[Start of Attachment]

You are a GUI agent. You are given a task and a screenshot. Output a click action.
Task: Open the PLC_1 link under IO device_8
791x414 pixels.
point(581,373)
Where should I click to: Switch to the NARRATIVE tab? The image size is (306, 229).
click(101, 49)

[End of Attachment]
[Start of Attachment]

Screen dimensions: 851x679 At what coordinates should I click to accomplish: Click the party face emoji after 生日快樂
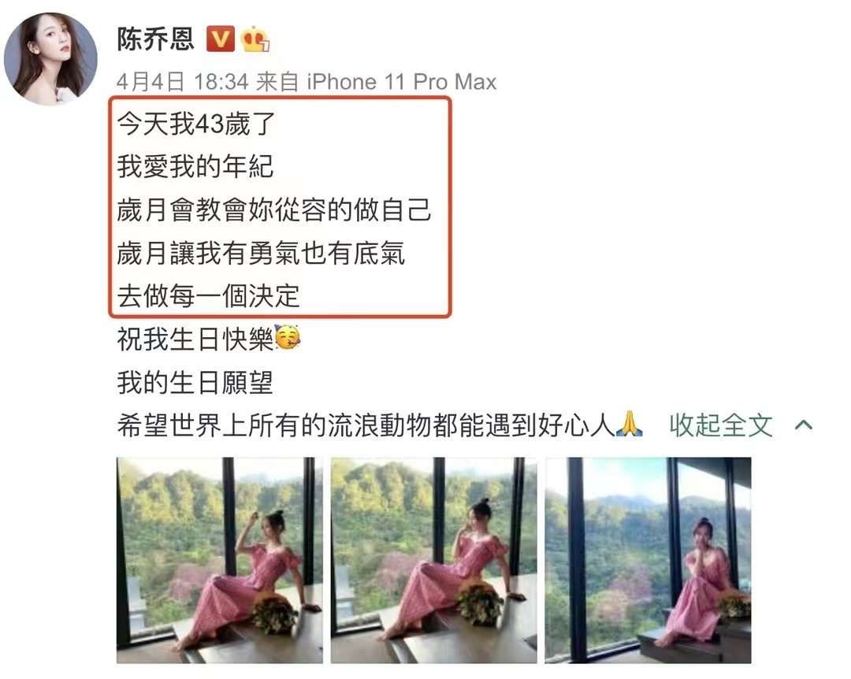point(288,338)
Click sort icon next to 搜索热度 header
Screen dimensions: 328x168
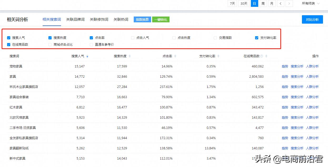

[End of Attachment]
[Start of Attachment]

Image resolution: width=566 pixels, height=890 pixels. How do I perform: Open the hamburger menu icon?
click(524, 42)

[End of Attachment]

What you need to do:
From the records above, copy exactly the lines starting at the one with "Screen dimensions: 851x679" and ending at the one with "Screen dimensions: 328x168", and no others. Pictures stay out.

Solved problem:
Screen dimensions: 851x679 At what coordinates should I click to accomplish: Click the party face emoji after 生日快樂
point(288,338)
Click sort icon next to 搜索热度 header
Screen dimensions: 328x168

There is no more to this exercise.